Activity:
Return all lines from the entries below in which the word "agent" is present.

Task data:
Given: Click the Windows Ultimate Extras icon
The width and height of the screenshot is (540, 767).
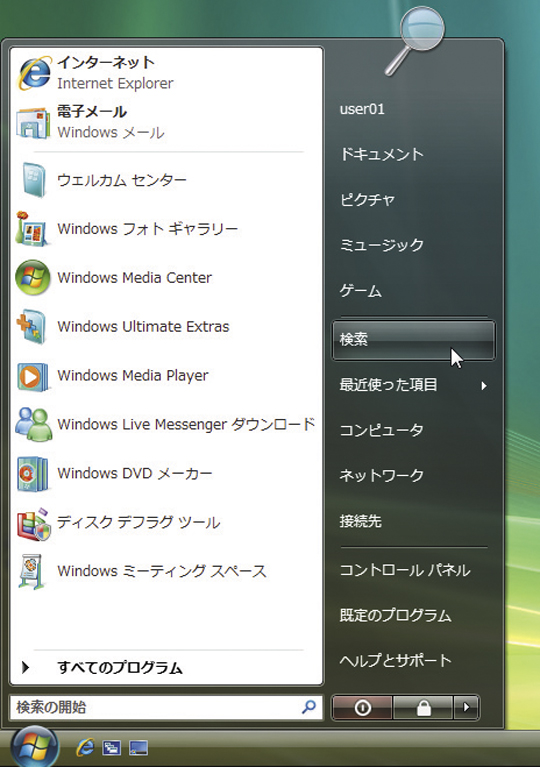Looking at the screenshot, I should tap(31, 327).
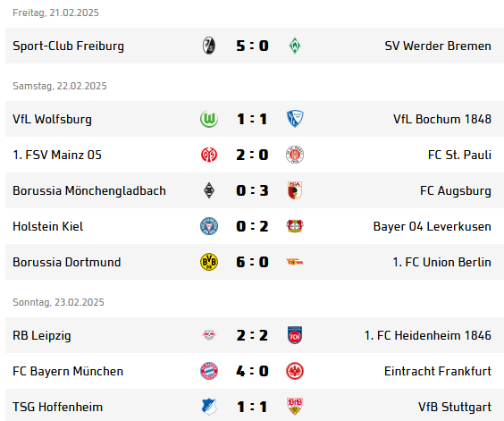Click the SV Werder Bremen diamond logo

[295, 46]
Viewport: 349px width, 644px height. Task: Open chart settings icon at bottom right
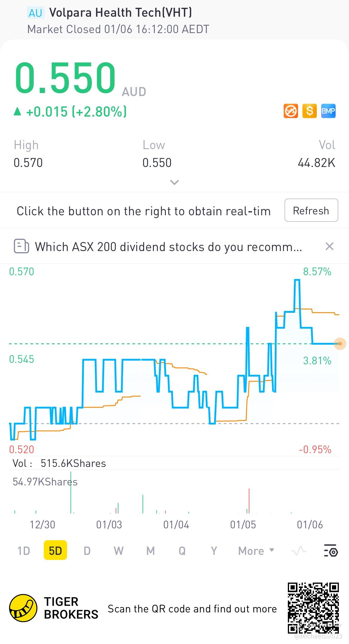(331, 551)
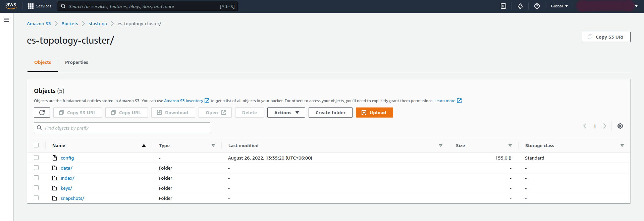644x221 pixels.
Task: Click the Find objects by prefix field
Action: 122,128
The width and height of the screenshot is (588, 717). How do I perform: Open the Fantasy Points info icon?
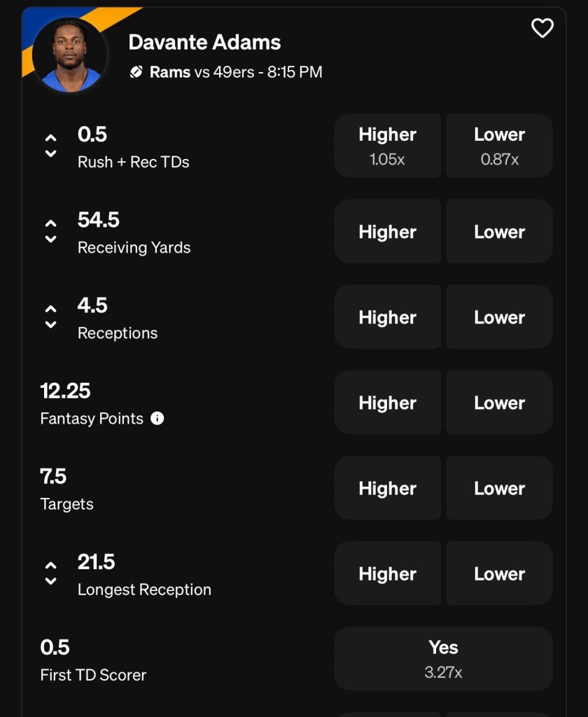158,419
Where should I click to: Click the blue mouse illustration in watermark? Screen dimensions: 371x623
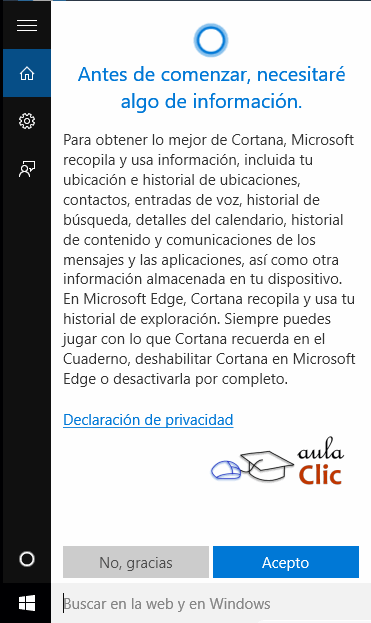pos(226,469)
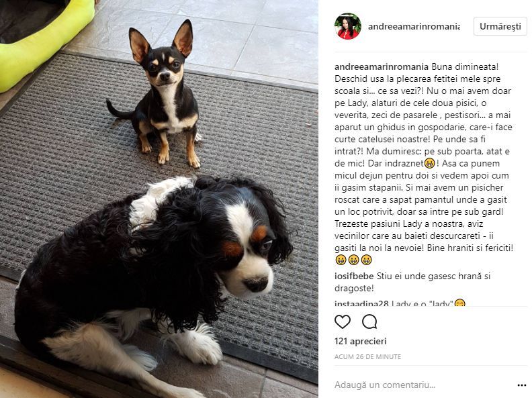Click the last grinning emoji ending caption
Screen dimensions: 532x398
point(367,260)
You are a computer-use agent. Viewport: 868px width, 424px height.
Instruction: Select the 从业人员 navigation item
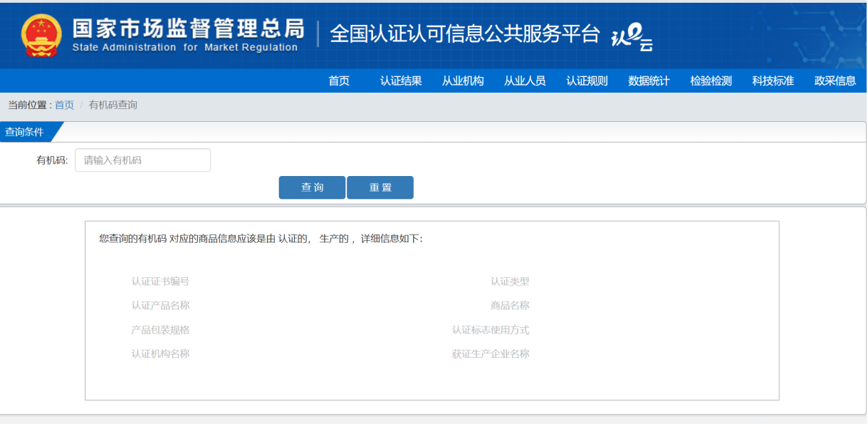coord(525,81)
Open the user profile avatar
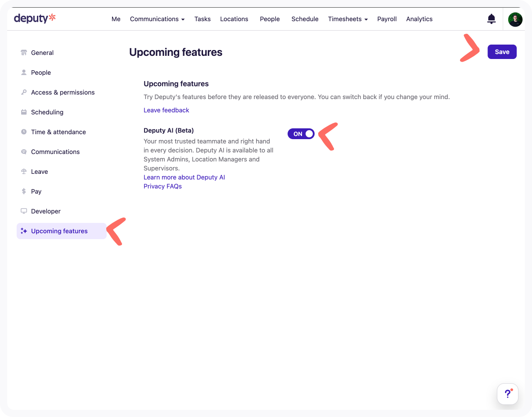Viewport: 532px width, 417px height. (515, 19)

==

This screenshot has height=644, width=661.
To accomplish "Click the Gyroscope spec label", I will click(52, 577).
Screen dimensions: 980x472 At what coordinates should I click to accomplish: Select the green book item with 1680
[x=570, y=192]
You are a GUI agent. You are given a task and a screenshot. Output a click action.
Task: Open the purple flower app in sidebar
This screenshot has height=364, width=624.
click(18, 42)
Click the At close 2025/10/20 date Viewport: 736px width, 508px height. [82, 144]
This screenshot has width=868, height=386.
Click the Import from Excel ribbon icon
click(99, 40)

---

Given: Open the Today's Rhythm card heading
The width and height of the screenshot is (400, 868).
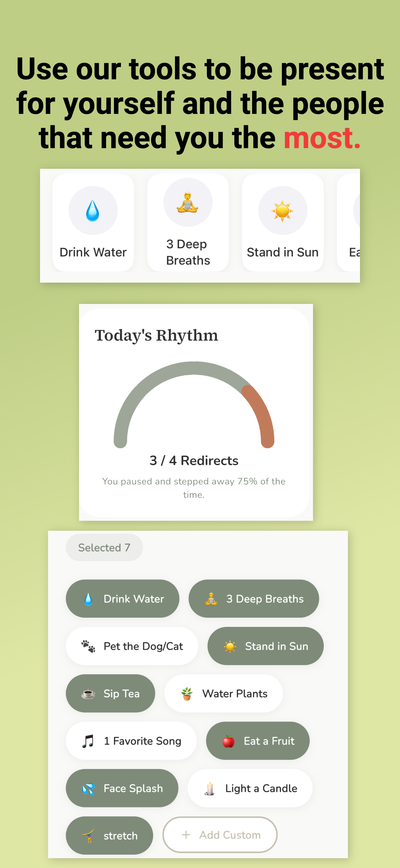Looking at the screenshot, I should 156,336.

Written reply:
You are a computer-use agent. Viewport: 868px width, 424px height.
You are a GUI agent. You are given a task and a screenshot. Output a click action.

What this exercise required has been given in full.